▶ _Requirement_: Could you reproduce the part of the match report below between "The oldest part" and "time to celebrate!", inclusive, word for word?

▶ _Extract provided_:
+===+
STOKE OK. Graffiti outside Vale Park. |
There’s an early goal too. We get a free kick wide right, and as players line up on the edge of the box, one of theirs goes down like a sack of s***. This will be a recurring theme all day, as players on either side collapse with the ball nowhere to be seen. After several players ‘discuss’ what the ref should do, he wisely calls the captains together to tell their sides to get a grip. As I said, it didn’t work. Then Hourihane curls one in and it somewhere lands in the net. From our end, it was impossible to tell whether Toney had got a touch to it, but it was later credited to Hourihane: a cross so bad it eluded everyone (only joking, Loko). A pearler which had the keeper confused.
Thereafter, we hung on for 80 minutes with intermittent breaks. I have no idea how Port Fail erred, but I’d suggest there’re in for shooting practice this morning. The shot count says it all; 14-5 to them (3-2 to us on target). Corners 10-2. At least we won it on bookings (somehow): 3-1, there’s predictably being ex-Red lunatic Carl Dickenson. (For those who can’t remember, he was the thuggish on-loan Stokie left back to Shotton’s class RB).
The view from behind the nets. |
Davies did however pull off one great save in the 1st half, tipping a shot wide which was heading towards the bottom corner. And (for once) his handling was outstanding. But the stars of the show really were the centre halves. Who is this Roberts bloke, who has resurrected his BFC career since November and Altrincham? (I know, the whole team have.) And Mawson wasn’t giving the ball away like on Friday. He had midfielders and forwards to do that, as we tried to build up from the back only to give it away cheaply time and time again. I think we passed the ball 4 times in one move once. Maybe twice.
The oldest part of Vale Park. |
Yet there was plenty of space, what with Vale piling forward. Several times we were 3 on 3, but a wrong decision here, a Hammill falling over there, ruined our chances to put this game to bed and finger nails were bitten all the way to the last minute, as yet another Vale shot was pulled wide.
Game over, phew. 0-1. Now it was time to hide the scarf (the only time I’ve done this all season) to avoid the Vale nutcases. I found the journey easier going back; up to Burslem city centre for bus to Hanley, from where I walked to Stoke-on-Trent railway station via a takeaway (2 samosas, £1.20) and an offy. It was time to celebrate!
One day this'll be finished. One day. |
*** Roberts. Not only did he win everything in the air, he read the game well, made lots of interceptions and even found his own players. I’m starting to really like him. Of course, none of his long throws went to anything in a red shirt – but that’s cos he’s the one who needs to be on the end of those throws.
+===+
▶ _Records provided_:
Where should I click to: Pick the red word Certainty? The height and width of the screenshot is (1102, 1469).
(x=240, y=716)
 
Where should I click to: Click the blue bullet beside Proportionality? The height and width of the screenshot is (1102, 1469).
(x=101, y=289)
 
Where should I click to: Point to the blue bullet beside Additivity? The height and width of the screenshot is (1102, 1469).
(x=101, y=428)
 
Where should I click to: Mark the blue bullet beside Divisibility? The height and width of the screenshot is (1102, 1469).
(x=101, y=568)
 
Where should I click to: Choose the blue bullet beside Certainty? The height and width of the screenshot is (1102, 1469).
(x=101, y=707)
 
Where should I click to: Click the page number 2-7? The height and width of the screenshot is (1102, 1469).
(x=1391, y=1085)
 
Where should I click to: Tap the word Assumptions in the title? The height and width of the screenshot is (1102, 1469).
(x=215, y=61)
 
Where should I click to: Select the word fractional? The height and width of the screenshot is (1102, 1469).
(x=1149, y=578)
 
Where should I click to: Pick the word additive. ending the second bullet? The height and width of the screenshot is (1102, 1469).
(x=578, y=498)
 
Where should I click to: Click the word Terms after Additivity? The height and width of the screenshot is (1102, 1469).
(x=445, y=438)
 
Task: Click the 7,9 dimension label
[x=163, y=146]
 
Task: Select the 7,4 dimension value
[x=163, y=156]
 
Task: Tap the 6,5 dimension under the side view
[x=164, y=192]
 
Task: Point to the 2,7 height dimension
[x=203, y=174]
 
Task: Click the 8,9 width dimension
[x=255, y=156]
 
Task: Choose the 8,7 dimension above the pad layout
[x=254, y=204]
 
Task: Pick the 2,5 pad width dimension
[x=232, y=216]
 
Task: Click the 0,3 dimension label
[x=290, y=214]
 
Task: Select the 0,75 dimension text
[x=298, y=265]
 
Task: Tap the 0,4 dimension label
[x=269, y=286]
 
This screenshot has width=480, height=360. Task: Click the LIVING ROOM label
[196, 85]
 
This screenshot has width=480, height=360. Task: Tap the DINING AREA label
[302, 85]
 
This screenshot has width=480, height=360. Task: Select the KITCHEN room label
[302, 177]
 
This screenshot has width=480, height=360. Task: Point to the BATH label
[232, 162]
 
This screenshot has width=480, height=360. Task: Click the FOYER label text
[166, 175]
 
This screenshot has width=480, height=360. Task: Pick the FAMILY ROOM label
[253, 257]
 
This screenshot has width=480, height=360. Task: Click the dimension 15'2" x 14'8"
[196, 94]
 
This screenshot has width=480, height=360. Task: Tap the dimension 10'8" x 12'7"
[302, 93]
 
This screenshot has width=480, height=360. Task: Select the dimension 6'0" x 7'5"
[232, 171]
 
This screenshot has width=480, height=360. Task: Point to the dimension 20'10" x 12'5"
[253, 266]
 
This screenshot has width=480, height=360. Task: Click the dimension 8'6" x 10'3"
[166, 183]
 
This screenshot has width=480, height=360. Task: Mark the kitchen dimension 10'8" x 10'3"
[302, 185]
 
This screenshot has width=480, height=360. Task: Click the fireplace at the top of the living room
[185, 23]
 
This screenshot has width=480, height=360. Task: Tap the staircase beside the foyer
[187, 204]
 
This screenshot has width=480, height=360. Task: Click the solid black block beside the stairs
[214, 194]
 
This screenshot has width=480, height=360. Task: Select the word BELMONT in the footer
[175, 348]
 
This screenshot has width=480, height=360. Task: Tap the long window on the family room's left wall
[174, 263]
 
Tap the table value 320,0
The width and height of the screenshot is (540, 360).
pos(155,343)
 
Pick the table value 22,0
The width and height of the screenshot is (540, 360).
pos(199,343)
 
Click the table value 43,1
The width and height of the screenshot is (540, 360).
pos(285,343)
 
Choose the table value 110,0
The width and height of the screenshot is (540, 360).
+===+
▶ _Response box_:
The oldest part of Vale Park. |
Yet there was plenty of space, what with Vale piling forward. Several times we were 3 on 3, but a wrong decision here, a Hammill falling over there, ruined our chances to put this game to bed and finger nails were bitten all the way to the last minute, as yet another Vale shot was pulled wide.
Game over, phew. 0-1. Now it was time to hide the scarf (the only time I’ve done this all season) to avoid the Vale nutcases. I found the journey easier going back; up to Burslem city centre for bus to Hanley, from where I walked to Stoke-on-Trent railway station via a takeaway (2 samosas, £1.20) and an offy. It was time to celebrate!